**WHAT YOU HAVE TO DO**. Repeat the records below word for word, starting at the line that contains "Bookmark page with" and continuing through the final line of the records.
══ DATA PROVIDED ══
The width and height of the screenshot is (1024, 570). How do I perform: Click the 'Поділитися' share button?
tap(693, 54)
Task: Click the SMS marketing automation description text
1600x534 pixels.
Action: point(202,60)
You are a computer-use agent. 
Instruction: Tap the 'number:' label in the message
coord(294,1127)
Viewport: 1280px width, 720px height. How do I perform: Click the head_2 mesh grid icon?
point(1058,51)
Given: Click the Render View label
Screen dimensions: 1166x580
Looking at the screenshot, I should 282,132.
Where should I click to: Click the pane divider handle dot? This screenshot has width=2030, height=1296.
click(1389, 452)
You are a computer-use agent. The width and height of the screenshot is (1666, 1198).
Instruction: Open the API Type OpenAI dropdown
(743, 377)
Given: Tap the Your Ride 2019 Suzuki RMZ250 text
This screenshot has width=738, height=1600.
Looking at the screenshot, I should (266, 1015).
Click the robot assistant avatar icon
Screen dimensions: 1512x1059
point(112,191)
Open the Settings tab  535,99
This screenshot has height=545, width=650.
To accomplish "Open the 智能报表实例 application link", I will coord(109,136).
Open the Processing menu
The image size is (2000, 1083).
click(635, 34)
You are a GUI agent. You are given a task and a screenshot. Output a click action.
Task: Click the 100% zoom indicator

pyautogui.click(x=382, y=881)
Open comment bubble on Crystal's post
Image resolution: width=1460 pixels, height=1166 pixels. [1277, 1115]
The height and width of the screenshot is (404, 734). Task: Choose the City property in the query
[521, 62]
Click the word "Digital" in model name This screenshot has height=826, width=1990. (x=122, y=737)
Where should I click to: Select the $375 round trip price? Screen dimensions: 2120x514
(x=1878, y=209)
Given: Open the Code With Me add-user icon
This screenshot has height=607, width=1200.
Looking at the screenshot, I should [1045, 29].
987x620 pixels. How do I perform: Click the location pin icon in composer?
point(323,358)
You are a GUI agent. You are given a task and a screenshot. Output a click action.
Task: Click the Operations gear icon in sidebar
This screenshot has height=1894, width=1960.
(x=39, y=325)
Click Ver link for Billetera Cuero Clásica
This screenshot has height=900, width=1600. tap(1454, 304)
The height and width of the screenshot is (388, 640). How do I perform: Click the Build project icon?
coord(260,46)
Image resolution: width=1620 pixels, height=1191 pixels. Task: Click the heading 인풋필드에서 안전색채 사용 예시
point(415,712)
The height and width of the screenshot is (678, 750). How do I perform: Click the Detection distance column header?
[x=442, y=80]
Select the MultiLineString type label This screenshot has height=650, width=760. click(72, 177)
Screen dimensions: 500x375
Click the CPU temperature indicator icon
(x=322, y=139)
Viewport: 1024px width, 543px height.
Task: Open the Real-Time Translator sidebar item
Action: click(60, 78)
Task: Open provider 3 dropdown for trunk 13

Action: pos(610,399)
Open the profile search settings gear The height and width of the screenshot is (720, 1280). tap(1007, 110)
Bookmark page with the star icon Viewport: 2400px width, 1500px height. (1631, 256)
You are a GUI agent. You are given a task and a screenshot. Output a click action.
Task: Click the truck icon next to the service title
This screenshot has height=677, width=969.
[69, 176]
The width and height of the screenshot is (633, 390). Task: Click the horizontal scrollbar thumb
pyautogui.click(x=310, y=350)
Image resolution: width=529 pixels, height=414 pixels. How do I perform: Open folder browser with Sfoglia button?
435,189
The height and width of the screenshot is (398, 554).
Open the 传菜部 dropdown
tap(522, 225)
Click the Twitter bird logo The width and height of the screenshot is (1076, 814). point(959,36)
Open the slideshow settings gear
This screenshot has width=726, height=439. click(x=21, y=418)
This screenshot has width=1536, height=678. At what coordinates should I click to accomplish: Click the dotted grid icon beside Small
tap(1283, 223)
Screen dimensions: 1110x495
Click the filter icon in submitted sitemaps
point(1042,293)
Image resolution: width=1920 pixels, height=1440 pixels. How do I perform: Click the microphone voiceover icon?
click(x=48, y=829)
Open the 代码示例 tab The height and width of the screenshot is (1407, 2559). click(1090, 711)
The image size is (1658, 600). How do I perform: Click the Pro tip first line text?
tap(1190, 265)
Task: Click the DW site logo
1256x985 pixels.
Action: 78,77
═══
**ANSWER TO THE TASK**.
Bookmark page with the star icon Viewport: 2400px width, 1500px height. (1631, 256)
You are a GUI agent. You are given a task and a screenshot. Output a click action.
Task: Click the truck icon next to the service title
This screenshot has height=677, width=969.
[69, 176]
The width and height of the screenshot is (633, 390). Task: Click the horizontal scrollbar thumb
pyautogui.click(x=310, y=350)
Image resolution: width=529 pixels, height=414 pixels. How do I perform: Open folder browser with Sfoglia button?
435,189
The height and width of the screenshot is (398, 554).
Open the 传菜部 dropdown
tap(522, 225)
Click the Twitter bird logo The width and height of the screenshot is (1076, 814). point(959,36)
Open the slideshow settings gear
This screenshot has width=726, height=439. click(x=21, y=418)
This screenshot has width=1536, height=678. At what coordinates should I click to accomplish: Click the dotted grid icon beside Small
tap(1283, 223)
Screen dimensions: 1110x495
Click the filter icon in submitted sitemaps
point(1042,293)
Image resolution: width=1920 pixels, height=1440 pixels. How do I perform: Click the microphone voiceover icon?
click(x=48, y=829)
Open the 代码示例 tab The height and width of the screenshot is (1407, 2559). click(1090, 711)
The image size is (1658, 600). How do I perform: Click the Pro tip first line text?
tap(1190, 265)
Task: Click the DW site logo
1256x985 pixels.
Action: 78,77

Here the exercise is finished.